TASK REQUIREMENTS
Each entry below should be retyped exactly as given.
───── MATERIAL SUPPLIED ─────
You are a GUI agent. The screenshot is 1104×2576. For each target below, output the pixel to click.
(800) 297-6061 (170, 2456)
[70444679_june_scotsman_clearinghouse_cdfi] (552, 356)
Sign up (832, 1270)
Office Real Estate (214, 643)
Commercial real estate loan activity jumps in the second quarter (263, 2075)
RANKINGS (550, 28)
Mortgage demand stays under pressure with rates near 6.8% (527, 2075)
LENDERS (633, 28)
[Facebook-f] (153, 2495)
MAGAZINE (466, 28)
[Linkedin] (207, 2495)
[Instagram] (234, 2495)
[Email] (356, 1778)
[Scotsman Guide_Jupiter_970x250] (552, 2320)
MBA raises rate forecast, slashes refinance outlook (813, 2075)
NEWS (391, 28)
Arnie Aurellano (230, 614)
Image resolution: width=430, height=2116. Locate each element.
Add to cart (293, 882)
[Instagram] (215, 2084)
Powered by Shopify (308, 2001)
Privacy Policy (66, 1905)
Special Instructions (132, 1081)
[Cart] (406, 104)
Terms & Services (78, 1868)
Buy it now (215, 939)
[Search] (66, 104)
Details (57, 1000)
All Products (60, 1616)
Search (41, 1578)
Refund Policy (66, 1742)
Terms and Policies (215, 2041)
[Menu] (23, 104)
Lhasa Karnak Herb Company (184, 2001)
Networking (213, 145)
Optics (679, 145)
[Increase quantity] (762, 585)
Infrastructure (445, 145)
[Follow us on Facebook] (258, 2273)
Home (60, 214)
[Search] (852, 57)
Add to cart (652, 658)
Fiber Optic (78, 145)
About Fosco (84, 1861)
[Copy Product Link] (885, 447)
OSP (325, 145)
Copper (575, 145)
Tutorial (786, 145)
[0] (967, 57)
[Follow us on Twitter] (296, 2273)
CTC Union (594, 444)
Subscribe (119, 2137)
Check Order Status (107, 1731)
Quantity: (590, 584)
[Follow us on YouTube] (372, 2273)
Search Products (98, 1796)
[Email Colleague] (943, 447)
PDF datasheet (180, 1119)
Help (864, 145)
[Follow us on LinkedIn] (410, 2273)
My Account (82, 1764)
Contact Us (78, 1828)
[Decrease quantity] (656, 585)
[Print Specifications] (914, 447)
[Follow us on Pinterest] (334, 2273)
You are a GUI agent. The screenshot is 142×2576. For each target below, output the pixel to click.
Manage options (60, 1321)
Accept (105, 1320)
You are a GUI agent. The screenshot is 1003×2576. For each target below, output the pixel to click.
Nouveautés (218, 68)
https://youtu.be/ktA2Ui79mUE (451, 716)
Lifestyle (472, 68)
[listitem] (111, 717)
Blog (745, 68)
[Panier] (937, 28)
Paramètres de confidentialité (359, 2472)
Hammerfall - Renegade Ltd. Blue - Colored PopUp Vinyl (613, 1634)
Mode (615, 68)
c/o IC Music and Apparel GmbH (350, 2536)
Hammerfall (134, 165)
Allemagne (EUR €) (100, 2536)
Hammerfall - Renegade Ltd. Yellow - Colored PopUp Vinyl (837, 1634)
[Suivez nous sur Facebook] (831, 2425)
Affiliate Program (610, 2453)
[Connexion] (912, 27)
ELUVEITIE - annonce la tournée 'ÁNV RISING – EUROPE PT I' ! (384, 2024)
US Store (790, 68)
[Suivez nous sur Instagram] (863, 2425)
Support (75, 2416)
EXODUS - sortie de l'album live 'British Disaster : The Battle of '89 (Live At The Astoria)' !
─────
EXPECTED ANSWER
You are a GUI agent. The screenshot is 1104×2576. For each target below, output the pixel to click.
(800) 297-6061 (170, 2456)
[70444679_june_scotsman_clearinghouse_cdfi] (552, 356)
Sign up (832, 1270)
Office Real Estate (214, 643)
Commercial real estate loan activity jumps in the second quarter (263, 2075)
RANKINGS (550, 28)
Mortgage demand stays under pressure with rates near 6.8% (527, 2075)
LENDERS (633, 28)
[Facebook-f] (153, 2495)
MAGAZINE (466, 28)
[Linkedin] (207, 2495)
[Instagram] (234, 2495)
[Email] (356, 1778)
[Scotsman Guide_Jupiter_970x250] (552, 2320)
MBA raises rate forecast, slashes refinance outlook (813, 2075)
NEWS (391, 28)
Arnie Aurellano (230, 614)
Image resolution: width=430, height=2116. Locate each element.
Add to cart (293, 882)
[Instagram] (215, 2084)
Powered by Shopify (308, 2001)
Privacy Policy (66, 1905)
Special Instructions (132, 1081)
[Cart] (406, 104)
Terms & Services (78, 1868)
Buy it now (215, 939)
[Search] (66, 104)
Details (57, 1000)
All Products (60, 1616)
Search (41, 1578)
Refund Policy (66, 1742)
Terms and Policies (215, 2041)
[Menu] (23, 104)
Lhasa Karnak Herb Company (184, 2001)
Networking (213, 145)
Optics (679, 145)
[Increase quantity] (762, 585)
Infrastructure (445, 145)
[Follow us on Facebook] (258, 2273)
Home (60, 214)
[Search] (852, 57)
Add to cart (652, 658)
Fiber Optic (78, 145)
About Fosco (84, 1861)
[Copy Product Link] (885, 447)
OSP (325, 145)
Copper (575, 145)
Tutorial (786, 145)
[0] (967, 57)
[Follow us on Twitter] (296, 2273)
CTC Union (594, 444)
Subscribe (119, 2137)
Check Order Status (107, 1731)
Quantity: (590, 584)
[Follow us on YouTube] (372, 2273)
Search Products (98, 1796)
[Email Colleague] (943, 447)
PDF datasheet (180, 1119)
Help (864, 145)
[Follow us on LinkedIn] (410, 2273)
My Account (82, 1764)
Contact Us (78, 1828)
[Decrease quantity] (656, 585)
[Print Specifications] (914, 447)
[Follow us on Pinterest] (334, 2273)
You are a GUI agent. The screenshot is 142×2576. For each target below, output the pixel to click.
Manage options (60, 1321)
Accept (105, 1320)
You are a GUI agent. The screenshot is 1003×2576. For each target below, output the pixel to click.
Nouveautés (218, 68)
https://youtu.be/ktA2Ui79mUE (451, 716)
Lifestyle (472, 68)
[listitem] (111, 717)
Blog (745, 68)
[Panier] (937, 28)
Paramètres de confidentialité (359, 2472)
Hammerfall - Renegade Ltd. Blue - Colored PopUp Vinyl (613, 1634)
Mode (615, 68)
c/o IC Music and Apparel GmbH (350, 2536)
Hammerfall (134, 165)
Allemagne (EUR €) (100, 2536)
Hammerfall - Renegade Ltd. Yellow - Colored PopUp Vinyl (837, 1634)
[Suivez nous sur Facebook] (831, 2425)
Affiliate Program (610, 2453)
[Connexion] (912, 27)
ELUVEITIE - annonce la tournée 'ÁNV RISING – EUROPE PT I' ! (384, 2024)
US Store (790, 68)
[Suivez nous sur Instagram] (863, 2425)
Support (75, 2416)
EXODUS - sortie de l'album live 'British Disaster : The Battle of '89 (Live At The Astoria)' !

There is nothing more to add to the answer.